Keywords

1 Introduction

In monitoring water supplies, natural water bodies are critical. There is a need for catastrophe prediction and nature conservation. They are dependent on the measurement of the change in a water body. Recognizing the water body in detail A critical task is to be able to monitor changes in water bodies through remote sensing images. The objective of this research is to accurately discover waterbodies in strenuous and complex environments. High-resolution remote sensing footage was used to create scenarios [1,2,3]. The board has a variety of instruments. Remote sensing photography from satellites and airborne vehicles covers large-scale water areas. Sensing pictures might be difficult to interpret. Aquatic organisms are often to blame for such degradations [4]. The bank is blocked by vegetation, silts, and boats, as well as shadows cast by the surrounding tall tree plants. Imagery conditions and water quality may all play a role in producing these unique hues and microbes are involved [5, 6]. Consequently, obtaining the shape of aquatic bodies is a major difficulty (Fig. 1).

Fig. 1
16 satellite images. Part a has 8 V H R images with a clear view of water bodies and their surrounding vegetation, terrain, and buildings. Part b has 8 G F 2 satellite images of water bodies in a dark shade and vegetation in a light shade.

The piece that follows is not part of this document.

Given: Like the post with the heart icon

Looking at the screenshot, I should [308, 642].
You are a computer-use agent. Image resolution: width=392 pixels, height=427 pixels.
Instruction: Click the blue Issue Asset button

Some typical water-body samples a in VHR aerial images and b Gaofen2 (GF2) satellite images

VHR remote sensing imaging may be used correctly in complicated settings. Existing remote sensing image extraction approaches concentrate on the spectral features of each band and manually constructed algorithms to extract water bodies methodologies, such as band cutoff point methods, supervised classification-based methods, water and vegetation indices-based methods, and spectral interaction ways the techniques [7]. These approaches, on the other hand, do not pay a lot of attention to the geographic information (i.e., shape, size, texture, edge, shadow, and context semantics) of the water bodies, which has a substantial impact on classification accuracy. The scarcity of automation in traditional approaches is also a barrier to large-scale remote sensing visuals. The tremendous convolutional capabilities of convolutional neural networks (CNNs) can indeed be attributed to image classification, target recognition, and semantic segmentation [8,9,10,11,12,13]. Long et al. [8] pioneered the thoroughly convolutional network (FCN), which replaces the last fully connected layers with convolutional ones for entire semantic segmentation. End-to-end FCNs are broadly utilized and well-developed in the realm of semantic segmentation, making them a mainstream technology.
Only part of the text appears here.